Das Jahr 1990 markierte ja bekanntlich einen Umbruch bei Fleetwood Mac, denn Lindsey Buckingham war nun endgültig weg und man heuerte vorsichtshalber gleich 2 neue Gitarristen (Billy Burnette und Rick Vito) an.
Den Songs des Albums tat das insofern gut, dass neue Songwriting-Einflüsse dazu kamen und man auch mal neue Vocals hörte. Jedoch sind die meisten von denen wirklich nur Durchschnitt im Vergleich zu z.B. "Tango in the Night" ('87), aber auch nicht wirklich schlecht. Davon wären:
Track 02 - Love Is Dangerous: Geschrieben von Stevie Nicks ist dieser Song noch der beste auf der Platte, treibender Rhythmus, eingängig, und mit guten Vocals.
Track 05 - Save Me: Der einziger Chart-Hit des Albums, wieder etwas flotter, diesmal von Christine McVie. Klingt sehr nach typischen 80's Pop, viele Synthesizer und so etwas kitschig angehaucht, aber okay.
Track 07 - When the Sun Goes Down: Ein schneller Country-Rocker, gesungen von Billy Burnette und Rick Vito. Sehr gut, passt zwar nicht so ganz in die Gesamtstimmung der Platte, unterhält aber ziemlich gut. Einer der besseren Songs.

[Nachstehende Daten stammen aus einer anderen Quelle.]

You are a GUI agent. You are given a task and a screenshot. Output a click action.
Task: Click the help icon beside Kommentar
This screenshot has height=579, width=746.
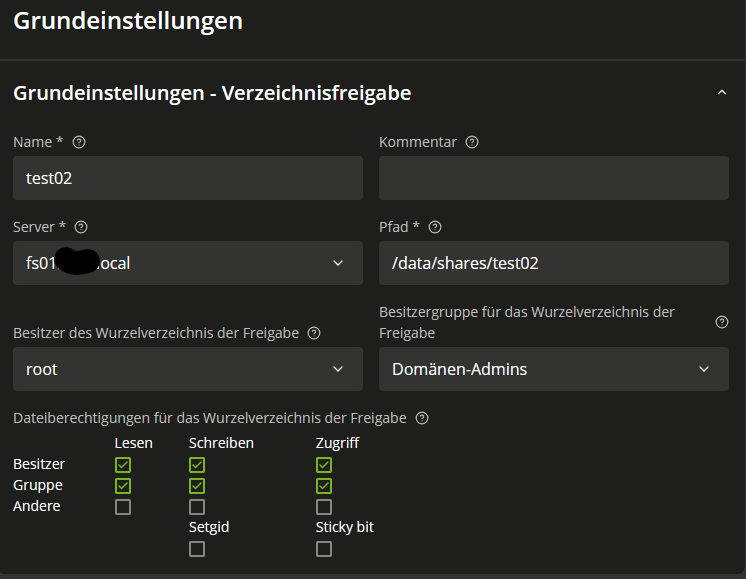(x=472, y=142)
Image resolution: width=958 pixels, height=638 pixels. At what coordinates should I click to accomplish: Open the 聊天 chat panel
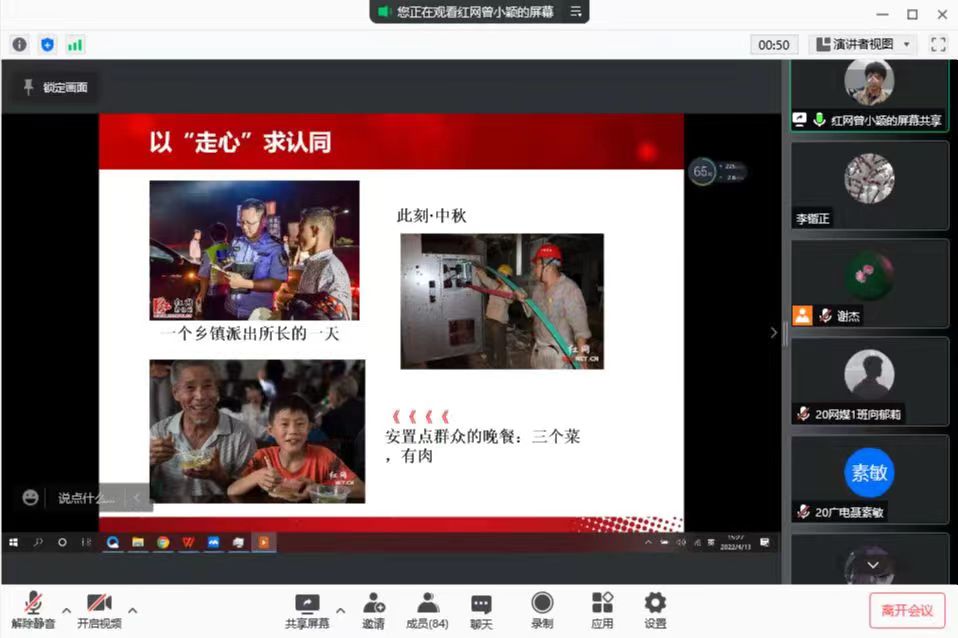tap(480, 608)
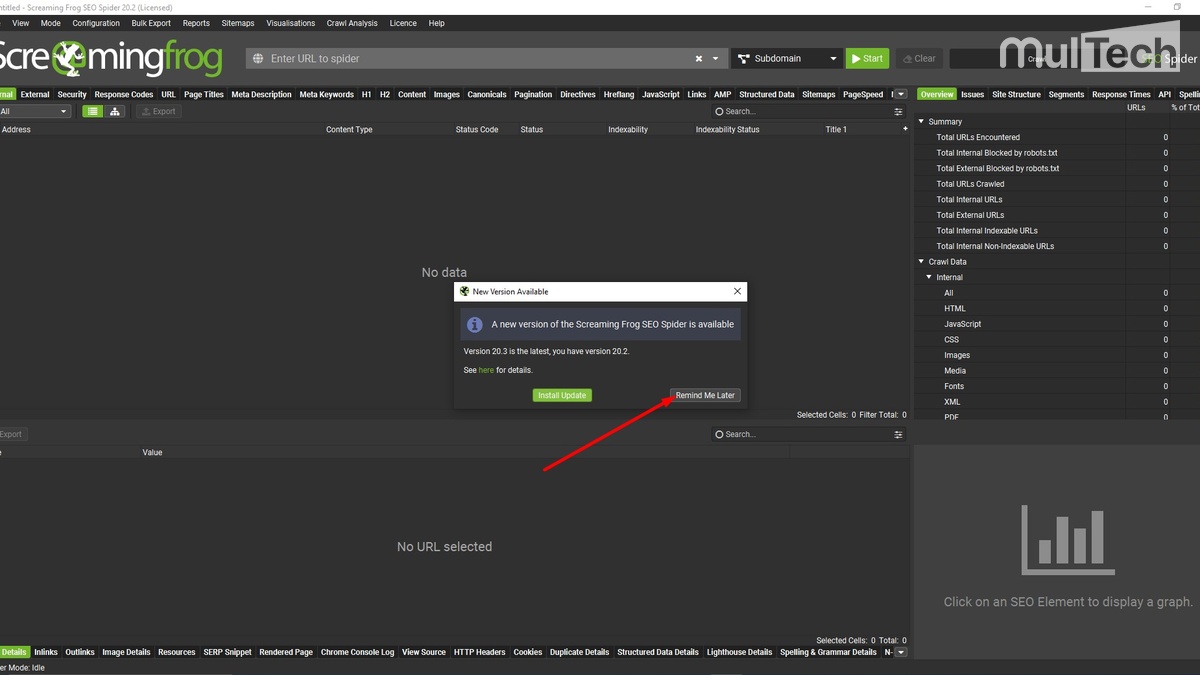Click the Install Update button
The width and height of the screenshot is (1200, 675).
(x=562, y=395)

Track 08 - Behind the Mask: Hätte exzellent werden können, wäre im sehr psychedelisch-träumerischen Refrain die nervige Textzeile "Angel in Blaaaaaack" ausgelassen worden. Die stört etwas wegen der plötzlich ändernden Tonlage. Schade drum.
Track 09 - Stand on the Rock: Nettes Gitarrenspiel und für Fleetwood Mac ordentlich rockig, aber schwacher Refrain.
Track 11 - Freedom: Erinnert an alte Zeiten mit der rauen Stimme von Stevie Nicks, guter Refrain, jedoch schwächere Strophen. Dem Song fehlt m.E. das gewisse Etwas.
Track 13 - The Second Time: Akustisches Stück, wieder von Stevie Nicks. Sehr schön ruhig, aber viel zu kurz (2:31 min) und leider schnell zu Ende.
Die restlichen Songs sind ebenfalls alle ganz okay, reiche aber nicht an das Niveau des Vorgängers heran. Die halbwegs guten Songs von dieser Platte stammen von McVie oder Nicks, Rick Vito liefert auch ganz passable Tracks.
Aber insgesamt steht "Behind the Mask" irgendwo dazwischen...zwischen durchschnittlich und gut.